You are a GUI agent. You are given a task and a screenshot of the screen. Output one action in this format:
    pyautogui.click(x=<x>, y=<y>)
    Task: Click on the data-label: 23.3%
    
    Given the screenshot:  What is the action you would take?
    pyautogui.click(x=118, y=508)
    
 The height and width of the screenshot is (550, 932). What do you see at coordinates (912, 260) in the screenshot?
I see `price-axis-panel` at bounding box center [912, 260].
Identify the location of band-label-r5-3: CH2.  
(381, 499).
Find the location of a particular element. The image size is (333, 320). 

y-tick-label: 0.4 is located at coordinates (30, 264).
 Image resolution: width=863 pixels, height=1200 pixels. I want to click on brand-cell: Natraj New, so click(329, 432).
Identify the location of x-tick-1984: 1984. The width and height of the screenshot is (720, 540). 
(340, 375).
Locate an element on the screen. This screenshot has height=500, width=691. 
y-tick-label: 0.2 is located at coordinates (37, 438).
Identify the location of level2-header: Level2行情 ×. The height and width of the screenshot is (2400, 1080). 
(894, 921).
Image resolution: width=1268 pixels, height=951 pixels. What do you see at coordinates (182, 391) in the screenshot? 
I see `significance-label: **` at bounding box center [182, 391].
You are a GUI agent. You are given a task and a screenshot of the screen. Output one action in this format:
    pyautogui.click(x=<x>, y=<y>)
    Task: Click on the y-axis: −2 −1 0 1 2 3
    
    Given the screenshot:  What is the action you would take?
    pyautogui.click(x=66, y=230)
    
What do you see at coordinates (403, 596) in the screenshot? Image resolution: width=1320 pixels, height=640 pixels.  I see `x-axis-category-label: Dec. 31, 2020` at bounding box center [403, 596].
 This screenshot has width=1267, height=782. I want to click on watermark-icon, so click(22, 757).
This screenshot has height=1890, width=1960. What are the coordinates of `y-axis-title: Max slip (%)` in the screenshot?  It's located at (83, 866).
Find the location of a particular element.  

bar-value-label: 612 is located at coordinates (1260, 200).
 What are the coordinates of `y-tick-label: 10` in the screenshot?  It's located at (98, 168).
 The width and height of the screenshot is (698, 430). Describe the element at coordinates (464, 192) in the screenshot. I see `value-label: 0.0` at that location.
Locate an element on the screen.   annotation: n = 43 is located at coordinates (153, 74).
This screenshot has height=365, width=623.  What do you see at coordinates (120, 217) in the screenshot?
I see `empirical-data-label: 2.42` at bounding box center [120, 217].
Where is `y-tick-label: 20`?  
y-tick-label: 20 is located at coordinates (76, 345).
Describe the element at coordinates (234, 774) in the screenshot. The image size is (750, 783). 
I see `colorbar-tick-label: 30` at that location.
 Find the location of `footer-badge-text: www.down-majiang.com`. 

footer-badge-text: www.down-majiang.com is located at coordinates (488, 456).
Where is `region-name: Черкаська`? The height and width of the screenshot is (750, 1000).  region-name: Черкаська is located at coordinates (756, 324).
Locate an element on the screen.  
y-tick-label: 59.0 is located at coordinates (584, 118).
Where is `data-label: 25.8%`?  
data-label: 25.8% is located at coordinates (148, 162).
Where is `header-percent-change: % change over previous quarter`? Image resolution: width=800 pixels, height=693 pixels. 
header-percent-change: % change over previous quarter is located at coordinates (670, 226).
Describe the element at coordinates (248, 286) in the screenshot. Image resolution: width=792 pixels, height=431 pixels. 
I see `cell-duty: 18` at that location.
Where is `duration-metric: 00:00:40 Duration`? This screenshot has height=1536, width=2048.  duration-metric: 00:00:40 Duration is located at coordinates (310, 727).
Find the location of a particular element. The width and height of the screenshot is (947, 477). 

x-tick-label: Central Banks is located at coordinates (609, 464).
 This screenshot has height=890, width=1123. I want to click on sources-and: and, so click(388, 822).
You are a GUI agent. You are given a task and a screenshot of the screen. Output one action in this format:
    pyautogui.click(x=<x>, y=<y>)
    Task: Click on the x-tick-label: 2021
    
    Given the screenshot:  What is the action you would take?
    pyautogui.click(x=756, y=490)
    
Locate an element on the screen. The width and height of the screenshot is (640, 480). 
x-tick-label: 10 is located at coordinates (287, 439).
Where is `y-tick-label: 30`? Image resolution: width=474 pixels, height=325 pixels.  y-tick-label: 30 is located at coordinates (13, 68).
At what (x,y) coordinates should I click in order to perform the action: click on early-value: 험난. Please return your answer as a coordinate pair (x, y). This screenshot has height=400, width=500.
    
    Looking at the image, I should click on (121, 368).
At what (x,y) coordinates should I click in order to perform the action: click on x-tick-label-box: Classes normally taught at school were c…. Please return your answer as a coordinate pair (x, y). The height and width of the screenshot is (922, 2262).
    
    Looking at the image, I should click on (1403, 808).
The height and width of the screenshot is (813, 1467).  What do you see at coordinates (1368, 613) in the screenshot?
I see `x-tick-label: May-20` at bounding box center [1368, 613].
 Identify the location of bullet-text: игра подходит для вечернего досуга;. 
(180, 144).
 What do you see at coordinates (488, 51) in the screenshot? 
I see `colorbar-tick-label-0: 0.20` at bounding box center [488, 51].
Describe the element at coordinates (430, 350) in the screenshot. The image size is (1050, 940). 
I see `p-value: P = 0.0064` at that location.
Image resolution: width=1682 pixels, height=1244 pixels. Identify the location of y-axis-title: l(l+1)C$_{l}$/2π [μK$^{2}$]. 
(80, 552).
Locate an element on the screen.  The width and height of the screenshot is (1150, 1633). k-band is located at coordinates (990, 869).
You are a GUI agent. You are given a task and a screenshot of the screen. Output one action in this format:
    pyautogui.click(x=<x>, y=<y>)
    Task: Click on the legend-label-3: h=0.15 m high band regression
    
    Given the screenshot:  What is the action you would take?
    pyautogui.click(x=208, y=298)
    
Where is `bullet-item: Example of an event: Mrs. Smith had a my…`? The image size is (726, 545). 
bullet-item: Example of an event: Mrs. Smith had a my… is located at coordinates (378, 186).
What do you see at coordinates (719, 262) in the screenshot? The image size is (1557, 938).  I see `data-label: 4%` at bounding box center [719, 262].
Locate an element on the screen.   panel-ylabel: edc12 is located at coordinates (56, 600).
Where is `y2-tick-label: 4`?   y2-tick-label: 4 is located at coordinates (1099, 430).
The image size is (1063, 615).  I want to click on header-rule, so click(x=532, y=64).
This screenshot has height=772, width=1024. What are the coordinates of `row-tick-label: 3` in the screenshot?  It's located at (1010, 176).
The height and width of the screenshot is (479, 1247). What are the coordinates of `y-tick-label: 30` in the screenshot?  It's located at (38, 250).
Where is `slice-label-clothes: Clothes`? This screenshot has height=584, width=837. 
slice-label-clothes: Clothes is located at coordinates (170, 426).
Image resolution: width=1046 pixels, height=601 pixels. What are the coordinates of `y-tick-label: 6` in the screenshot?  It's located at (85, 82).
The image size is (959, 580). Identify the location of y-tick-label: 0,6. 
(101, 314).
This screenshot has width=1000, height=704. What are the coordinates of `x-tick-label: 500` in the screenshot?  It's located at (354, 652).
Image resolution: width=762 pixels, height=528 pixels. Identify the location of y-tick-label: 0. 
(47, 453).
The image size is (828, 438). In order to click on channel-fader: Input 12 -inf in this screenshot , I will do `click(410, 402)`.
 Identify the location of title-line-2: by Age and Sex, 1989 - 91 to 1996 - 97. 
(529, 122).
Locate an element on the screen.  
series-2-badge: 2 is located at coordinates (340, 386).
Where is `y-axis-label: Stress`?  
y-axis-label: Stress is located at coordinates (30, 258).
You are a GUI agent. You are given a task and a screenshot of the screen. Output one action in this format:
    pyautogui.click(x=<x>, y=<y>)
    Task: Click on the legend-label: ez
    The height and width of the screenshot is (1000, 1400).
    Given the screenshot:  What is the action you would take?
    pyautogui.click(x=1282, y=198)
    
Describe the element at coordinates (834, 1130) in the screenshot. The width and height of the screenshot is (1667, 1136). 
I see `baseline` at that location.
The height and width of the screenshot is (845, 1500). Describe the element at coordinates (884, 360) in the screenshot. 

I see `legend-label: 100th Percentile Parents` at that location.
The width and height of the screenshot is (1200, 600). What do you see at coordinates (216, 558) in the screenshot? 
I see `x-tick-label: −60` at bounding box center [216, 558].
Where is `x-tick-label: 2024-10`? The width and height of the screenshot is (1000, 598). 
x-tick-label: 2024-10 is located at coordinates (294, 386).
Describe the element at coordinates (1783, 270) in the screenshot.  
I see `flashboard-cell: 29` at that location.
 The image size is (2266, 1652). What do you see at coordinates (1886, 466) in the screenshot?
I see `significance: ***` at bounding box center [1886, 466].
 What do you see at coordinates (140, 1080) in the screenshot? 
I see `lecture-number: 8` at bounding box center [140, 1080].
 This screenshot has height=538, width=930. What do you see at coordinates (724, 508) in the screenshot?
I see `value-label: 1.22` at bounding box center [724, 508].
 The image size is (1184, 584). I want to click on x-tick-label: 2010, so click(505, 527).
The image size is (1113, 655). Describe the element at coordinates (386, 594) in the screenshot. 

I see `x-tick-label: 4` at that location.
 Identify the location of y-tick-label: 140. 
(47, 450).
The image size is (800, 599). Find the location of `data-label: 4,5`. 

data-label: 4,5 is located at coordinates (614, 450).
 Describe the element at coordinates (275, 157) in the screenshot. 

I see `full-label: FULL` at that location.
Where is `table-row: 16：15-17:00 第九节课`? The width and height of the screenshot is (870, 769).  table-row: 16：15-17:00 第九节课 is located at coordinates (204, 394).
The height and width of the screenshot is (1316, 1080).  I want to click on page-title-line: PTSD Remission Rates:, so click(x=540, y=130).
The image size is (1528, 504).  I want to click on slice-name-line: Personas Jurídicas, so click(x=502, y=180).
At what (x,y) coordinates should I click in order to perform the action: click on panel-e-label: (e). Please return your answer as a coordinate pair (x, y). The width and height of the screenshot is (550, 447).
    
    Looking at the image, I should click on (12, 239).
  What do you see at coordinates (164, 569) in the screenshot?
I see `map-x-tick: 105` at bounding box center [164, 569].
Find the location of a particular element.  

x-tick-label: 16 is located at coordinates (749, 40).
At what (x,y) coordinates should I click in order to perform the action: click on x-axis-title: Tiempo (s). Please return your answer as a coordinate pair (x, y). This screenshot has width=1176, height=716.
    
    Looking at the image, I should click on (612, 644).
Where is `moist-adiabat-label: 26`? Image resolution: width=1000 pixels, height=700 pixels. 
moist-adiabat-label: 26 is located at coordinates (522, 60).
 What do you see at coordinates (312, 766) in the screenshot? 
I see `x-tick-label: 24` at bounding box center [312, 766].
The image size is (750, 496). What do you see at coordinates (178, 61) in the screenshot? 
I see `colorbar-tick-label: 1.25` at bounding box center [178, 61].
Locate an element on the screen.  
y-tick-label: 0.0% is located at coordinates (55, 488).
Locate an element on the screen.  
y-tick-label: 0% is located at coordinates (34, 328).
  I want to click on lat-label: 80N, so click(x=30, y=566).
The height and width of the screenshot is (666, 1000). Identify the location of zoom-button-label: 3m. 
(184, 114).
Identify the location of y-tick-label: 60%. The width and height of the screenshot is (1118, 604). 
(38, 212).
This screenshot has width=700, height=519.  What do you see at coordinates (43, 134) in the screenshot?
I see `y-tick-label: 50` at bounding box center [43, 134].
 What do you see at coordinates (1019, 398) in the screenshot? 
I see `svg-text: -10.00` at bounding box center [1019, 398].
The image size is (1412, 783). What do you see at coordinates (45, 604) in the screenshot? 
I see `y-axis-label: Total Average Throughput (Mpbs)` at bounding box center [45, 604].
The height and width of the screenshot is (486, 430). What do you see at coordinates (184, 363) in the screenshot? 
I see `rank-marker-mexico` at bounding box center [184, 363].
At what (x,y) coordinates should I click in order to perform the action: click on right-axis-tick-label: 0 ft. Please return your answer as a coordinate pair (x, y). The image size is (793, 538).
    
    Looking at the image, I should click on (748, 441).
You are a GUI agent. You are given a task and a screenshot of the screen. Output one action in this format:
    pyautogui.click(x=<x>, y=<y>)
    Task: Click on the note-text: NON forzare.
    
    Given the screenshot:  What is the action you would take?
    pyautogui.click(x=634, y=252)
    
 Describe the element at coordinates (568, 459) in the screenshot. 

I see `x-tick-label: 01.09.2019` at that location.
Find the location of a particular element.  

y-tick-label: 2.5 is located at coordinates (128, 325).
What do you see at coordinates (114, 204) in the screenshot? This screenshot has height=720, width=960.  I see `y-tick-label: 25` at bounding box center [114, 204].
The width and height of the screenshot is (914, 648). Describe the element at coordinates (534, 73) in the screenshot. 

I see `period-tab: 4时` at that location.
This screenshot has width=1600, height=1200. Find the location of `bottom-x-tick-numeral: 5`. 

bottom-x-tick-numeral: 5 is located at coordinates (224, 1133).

======

» Exercise goal
Reproduce verbatim the lines beginning with the one containing "Identify the location of x-tick-1984: 1984." and continuing through the one containing "y-tick-label: 0.2 is".

» Task result
Identify the location of x-tick-1984: 1984. The width and height of the screenshot is (720, 540). 
(340, 375).
Locate an element on the screen. This screenshot has height=500, width=691. 
y-tick-label: 0.2 is located at coordinates (37, 438).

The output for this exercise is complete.